• 抜粋
大相撲の元関脇で西十両11枚目の安美錦(40=伊勢ケ浜)が名古屋場所10日目の16日、現役引退を発表した。14日に師匠の伊勢ケ浜親方(元横綱旭富士)と話し合い、意思を伝えた。

この日、名古屋市瑞穂区の伊勢ケ浜部屋で体を動かした安美錦は、以下のように話した。

-引退を決断した

安美錦 出られるように努力を積んできた。残念な部分もあるけど、やることはやってきた。全部受け止めて出した結果なので、何の悔いもありません。膝の状態とも相談してきたが、思った相撲が取れない。無茶はできないと思った。

-親方と話し合った

安美錦 『引退します』という話をして。親方は自分の気持ちを心配してくれて、もう1回(土俵に)上がって、スッキリしてはという選択もあるんじゃないかと言ってくれた。自分としては上がらなくても、いつこうなってもいいようにやってきました。思い残すことはない。

-話し合ったのはいつか

安美錦 おとといの昼かな。一晩考えてみろと言われて。

テキストと要素の位置を示す記録:
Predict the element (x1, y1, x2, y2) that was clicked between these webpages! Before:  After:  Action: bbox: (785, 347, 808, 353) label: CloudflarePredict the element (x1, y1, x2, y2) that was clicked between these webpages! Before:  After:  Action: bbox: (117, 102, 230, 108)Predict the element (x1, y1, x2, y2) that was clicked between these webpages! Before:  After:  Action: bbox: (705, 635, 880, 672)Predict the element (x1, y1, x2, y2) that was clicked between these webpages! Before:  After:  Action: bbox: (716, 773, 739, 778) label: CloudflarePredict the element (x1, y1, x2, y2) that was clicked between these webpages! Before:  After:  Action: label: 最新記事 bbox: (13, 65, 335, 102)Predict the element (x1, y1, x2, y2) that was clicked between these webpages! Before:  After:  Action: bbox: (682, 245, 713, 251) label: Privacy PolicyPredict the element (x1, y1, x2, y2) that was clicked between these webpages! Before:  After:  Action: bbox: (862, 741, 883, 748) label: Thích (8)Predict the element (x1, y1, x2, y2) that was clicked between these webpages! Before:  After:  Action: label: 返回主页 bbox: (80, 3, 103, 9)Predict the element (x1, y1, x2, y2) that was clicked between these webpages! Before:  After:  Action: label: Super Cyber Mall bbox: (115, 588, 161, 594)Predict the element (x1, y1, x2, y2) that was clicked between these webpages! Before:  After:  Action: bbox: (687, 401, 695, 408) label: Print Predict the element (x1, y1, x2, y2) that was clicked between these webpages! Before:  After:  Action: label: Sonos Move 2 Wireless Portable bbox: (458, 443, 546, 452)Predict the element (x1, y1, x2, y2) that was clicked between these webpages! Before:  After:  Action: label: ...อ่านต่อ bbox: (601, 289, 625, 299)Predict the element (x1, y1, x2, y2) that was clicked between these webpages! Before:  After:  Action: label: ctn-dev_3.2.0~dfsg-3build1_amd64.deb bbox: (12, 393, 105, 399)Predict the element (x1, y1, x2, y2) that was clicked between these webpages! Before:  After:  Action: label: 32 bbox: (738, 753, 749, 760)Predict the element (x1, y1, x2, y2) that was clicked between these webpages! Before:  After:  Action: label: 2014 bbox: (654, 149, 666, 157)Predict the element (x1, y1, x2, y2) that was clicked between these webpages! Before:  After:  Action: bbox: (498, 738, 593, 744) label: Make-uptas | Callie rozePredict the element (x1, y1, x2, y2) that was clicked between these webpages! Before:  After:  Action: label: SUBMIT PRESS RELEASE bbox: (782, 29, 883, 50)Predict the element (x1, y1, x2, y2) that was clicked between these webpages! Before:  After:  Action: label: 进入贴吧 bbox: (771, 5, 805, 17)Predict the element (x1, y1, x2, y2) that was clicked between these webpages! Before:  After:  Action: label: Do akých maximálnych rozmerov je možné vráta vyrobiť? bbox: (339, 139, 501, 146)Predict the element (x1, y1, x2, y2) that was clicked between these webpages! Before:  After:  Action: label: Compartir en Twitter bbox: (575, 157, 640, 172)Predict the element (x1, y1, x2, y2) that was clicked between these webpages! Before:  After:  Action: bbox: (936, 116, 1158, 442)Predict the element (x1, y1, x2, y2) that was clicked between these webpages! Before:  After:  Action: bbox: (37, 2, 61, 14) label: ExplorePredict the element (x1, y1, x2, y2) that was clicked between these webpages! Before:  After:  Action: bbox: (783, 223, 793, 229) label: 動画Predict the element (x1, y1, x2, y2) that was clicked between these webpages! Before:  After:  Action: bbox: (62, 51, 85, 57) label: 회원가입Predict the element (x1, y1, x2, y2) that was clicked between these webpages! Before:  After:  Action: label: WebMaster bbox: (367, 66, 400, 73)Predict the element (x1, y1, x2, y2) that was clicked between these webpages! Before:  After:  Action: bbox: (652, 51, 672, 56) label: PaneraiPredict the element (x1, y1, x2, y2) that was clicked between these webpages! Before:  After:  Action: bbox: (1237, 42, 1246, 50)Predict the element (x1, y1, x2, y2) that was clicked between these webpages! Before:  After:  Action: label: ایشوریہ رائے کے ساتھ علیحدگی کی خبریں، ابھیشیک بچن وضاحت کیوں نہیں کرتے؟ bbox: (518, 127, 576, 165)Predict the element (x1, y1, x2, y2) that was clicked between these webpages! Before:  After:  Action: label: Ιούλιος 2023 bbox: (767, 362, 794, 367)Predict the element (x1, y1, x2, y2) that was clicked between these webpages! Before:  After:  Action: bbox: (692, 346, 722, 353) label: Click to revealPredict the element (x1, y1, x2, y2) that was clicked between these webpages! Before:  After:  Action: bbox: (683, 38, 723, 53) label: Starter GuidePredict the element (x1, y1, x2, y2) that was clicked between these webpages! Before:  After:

• 課題の要件
1/ 抜粋によると、安美錦が師匠の伊勢ケ浜親方と話し合い、引退の意思を伝えたのは何日か。
2/ 抜粋の「安美錦 出られるように努力を」から「安美錦 おとといの昼かな。一晩考えてみろと言われて。」まで（この語句も含む）を、一字も変えずに繰り返せ。
これらの記録は別の出典から取られたものである。

• 解答全文
1/ 14日。

2/
安美錦 出られるように努力を積んできた。残念な部分もあるけど、やることはやってきた。全部受け止めて出した結果なので、何の悔いもありません。膝の状態とも相談してきたが、思った相撲が取れない。無茶はできないと思った。

-親方と話し合った

安美錦 『引退します』という話をして。親方は自分の気持ちを心配してくれて、もう1回(土俵に)上がって、スッキリしてはという選択もあるんじゃないかと言ってくれた。自分としては上がらなくても、いつこうなってもいいようにやってきました。思い残すことはない。

-話し合ったのはいつか

安美錦 おとといの昼かな。一晩考えてみろと言われて。